Large language models excel at reasoning but lack key aspects of introspection, including anticipating their own success and the computation required to achieve it. Humans use real-time introspection to decide how much effort to invest, when to make multiple attempts, when to stop, and when to signal success or failure. Without this, LLMs struggle to make intelligent meta-cognition decisions. Test-time scaling methods like Best-of-N drive up cost and latency by using a fixed budget of samples regardless of the marginal benefit of each one at any point in generation, and the absence of confidence signals can mislead people, prevent appropriate escalation to better tools, and undermine trustworthiness. Learned verifiers or reward models can provide confidence estimates, but do not enable adaptive inference and add substantial cost by requiring extra models or forward passes. We present ZIP-RC, an adaptive inference method that equips models with zero-overhead inference-time predictions of reward and cost. At every token, ZIP-RC reuses reserved or unused logits in the same forward pass as next-token prediction to output a joint distribution over final reward and remaining length -- no extra models, architecture change, or inference overhead. This full joint distribution is used to compute a sampling utility which is the linear combination of the expected maximum reward, total compute, and latency of set of samples if generated to completion. During inference, we maximize this utility with meta-actions that determine which prefix of tokens to continue or initiate sampling from. On mixed-difficulty mathematical benchmarks, ZIP-RC improves accuracy by up to 12% over majority voting at equal or lower average cost, and traces smooth Pareto frontiers between quality, compute, and latency. By providing real-time reward-cost introspection, ZIP-RC enables adaptive, efficient reasoning.
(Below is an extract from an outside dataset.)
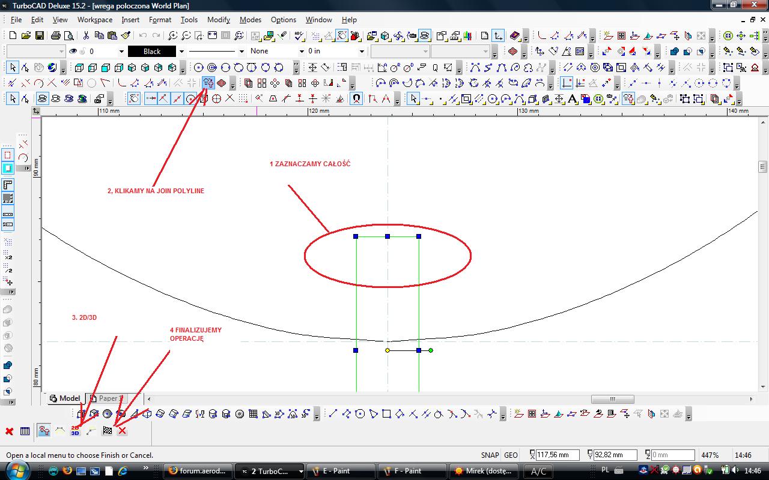Click the 2D/3D option in inspector bar
Screen dimensions: 769x480
[x=75, y=431]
翻译：大型语言模型在推理方面表现出色，但缺乏内省的关键方面，包括预测自身成功以及实现成功所需的计算量。人类利用实时内省来决定投入多少努力、何时进行多次尝试、何时停止以及何时发出成功或失败的信号。缺乏这种能力，大型语言模型难以做出智能的元认知决策。诸如Best-of-N等测试时缩放方法，无论每个样本在生成过程中的边际效益如何，都使用固定的样本预算，从而推高了成本和延迟；而置信度信号的缺失可能误导用户，阻碍其适时升级使用更好的工具，并损害可信度。学习到的验证器或奖励模型可以提供置信度估计，但无法实现自适应推理，并且因需要额外模型或前向传播而增加显著成本。我们提出了ZIP-RC，一种自适应推理方法，使模型能够在推理时以零开销预测奖励和成本。在每个标记处，ZIP-RC复用同一前向传播中为下一个标记预测而保留或未使用的逻辑值，输出关于最终奖励和剩余长度的联合分布——无需额外模型、架构更改或推理开销。该完整联合分布用于计算采样效用，即如果生成至完成，一组样本的期望最大奖励、总计算量和延迟的线性组合。在推理过程中，我们通过元操作最大化此效用，这些元操作决定继续或从哪些标记前缀开始采样。在混合难度数学基准测试中，ZIP-RC在相等或更低的平均成本下，相比多数投票法将准确率提升了高达12%，并在质量、计算量和延迟之间描绘出平滑的帕累托前沿。通过提供实时的奖励-成本内省，ZIP-RC实现了自适应、高效的推理。